__ABOUT THIS EXERCISE__. Copy out the lines of the records below, and only those lines, from the one with "1280x720 pixels. At" through the one with "Task: Open Metin", exactly as they appear.

Collected data
________
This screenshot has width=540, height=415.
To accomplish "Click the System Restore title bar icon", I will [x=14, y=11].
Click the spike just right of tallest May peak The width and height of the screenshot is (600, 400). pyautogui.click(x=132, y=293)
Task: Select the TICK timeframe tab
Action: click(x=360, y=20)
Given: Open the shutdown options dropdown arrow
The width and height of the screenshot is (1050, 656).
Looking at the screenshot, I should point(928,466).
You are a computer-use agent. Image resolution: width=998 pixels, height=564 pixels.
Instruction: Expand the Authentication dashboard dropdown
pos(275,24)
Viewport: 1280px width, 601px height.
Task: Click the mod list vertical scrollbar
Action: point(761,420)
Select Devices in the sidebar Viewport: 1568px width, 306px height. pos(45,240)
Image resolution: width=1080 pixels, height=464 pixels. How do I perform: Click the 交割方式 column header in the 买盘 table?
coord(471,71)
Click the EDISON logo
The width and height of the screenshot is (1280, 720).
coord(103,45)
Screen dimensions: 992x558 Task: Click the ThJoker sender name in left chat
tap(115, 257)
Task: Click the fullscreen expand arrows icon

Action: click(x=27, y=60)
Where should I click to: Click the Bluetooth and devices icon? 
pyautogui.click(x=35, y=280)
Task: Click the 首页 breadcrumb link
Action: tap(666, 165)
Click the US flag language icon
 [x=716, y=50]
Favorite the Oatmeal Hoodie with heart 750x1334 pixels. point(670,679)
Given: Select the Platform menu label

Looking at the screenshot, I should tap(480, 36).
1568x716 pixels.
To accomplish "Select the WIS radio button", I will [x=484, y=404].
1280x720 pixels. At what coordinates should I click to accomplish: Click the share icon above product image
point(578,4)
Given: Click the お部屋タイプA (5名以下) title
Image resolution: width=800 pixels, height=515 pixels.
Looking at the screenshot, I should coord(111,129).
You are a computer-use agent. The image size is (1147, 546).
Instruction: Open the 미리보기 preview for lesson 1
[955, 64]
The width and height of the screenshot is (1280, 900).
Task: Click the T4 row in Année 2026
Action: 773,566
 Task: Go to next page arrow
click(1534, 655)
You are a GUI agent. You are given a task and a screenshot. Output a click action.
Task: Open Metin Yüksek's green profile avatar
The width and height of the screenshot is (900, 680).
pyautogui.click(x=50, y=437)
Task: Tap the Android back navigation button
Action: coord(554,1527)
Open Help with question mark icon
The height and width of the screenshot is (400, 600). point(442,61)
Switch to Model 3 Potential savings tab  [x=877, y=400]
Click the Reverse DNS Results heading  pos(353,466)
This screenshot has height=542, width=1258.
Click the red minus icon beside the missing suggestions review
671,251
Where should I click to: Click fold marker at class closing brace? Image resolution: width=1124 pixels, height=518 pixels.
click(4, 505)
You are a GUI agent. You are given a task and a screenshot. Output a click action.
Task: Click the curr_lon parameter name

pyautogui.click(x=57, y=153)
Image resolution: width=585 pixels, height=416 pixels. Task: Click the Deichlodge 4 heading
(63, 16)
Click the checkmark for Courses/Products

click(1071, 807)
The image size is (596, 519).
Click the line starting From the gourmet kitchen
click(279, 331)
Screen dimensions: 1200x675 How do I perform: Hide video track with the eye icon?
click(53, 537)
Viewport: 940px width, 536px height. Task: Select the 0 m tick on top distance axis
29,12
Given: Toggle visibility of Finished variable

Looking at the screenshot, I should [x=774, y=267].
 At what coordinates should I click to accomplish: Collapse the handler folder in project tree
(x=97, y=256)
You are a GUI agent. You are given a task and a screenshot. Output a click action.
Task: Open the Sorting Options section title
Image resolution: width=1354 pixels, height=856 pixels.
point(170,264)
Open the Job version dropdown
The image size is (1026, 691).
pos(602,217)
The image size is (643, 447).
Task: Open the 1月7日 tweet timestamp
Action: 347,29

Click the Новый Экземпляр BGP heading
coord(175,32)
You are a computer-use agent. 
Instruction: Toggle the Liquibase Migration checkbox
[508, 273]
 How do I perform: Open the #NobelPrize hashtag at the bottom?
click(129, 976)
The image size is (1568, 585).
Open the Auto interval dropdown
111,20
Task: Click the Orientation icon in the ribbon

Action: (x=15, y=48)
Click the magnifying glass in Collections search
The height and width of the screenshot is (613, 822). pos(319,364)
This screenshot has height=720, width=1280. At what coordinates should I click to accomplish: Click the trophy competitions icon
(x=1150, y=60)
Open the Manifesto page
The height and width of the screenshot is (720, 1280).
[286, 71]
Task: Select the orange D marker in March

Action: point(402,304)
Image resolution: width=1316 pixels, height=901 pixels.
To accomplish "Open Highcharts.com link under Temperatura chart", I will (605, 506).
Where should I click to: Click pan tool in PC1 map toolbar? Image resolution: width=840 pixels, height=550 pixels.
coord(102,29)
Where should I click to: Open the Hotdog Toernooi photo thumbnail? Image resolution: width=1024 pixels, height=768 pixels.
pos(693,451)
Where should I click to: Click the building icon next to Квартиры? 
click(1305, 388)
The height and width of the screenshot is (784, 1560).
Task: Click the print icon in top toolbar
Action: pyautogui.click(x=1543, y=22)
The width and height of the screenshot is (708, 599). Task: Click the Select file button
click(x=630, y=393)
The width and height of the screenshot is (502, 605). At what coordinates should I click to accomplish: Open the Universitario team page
________
__ANSWER SECTION__.
1280x720 pixels. At what coordinates should I click to accomplish: Click the share icon above product image
point(578,4)
Given: Click the お部屋タイプA (5名以下) title
Image resolution: width=800 pixels, height=515 pixels.
Looking at the screenshot, I should coord(111,129).
You are a computer-use agent. The image size is (1147, 546).
Instruction: Open the 미리보기 preview for lesson 1
[955, 64]
The width and height of the screenshot is (1280, 900).
Task: Click the T4 row in Année 2026
Action: 773,566
 Task: Go to next page arrow
click(1534, 655)
You are a GUI agent. You are given a task and a screenshot. Output a click action.
Task: Open Metin Yüksek's green profile avatar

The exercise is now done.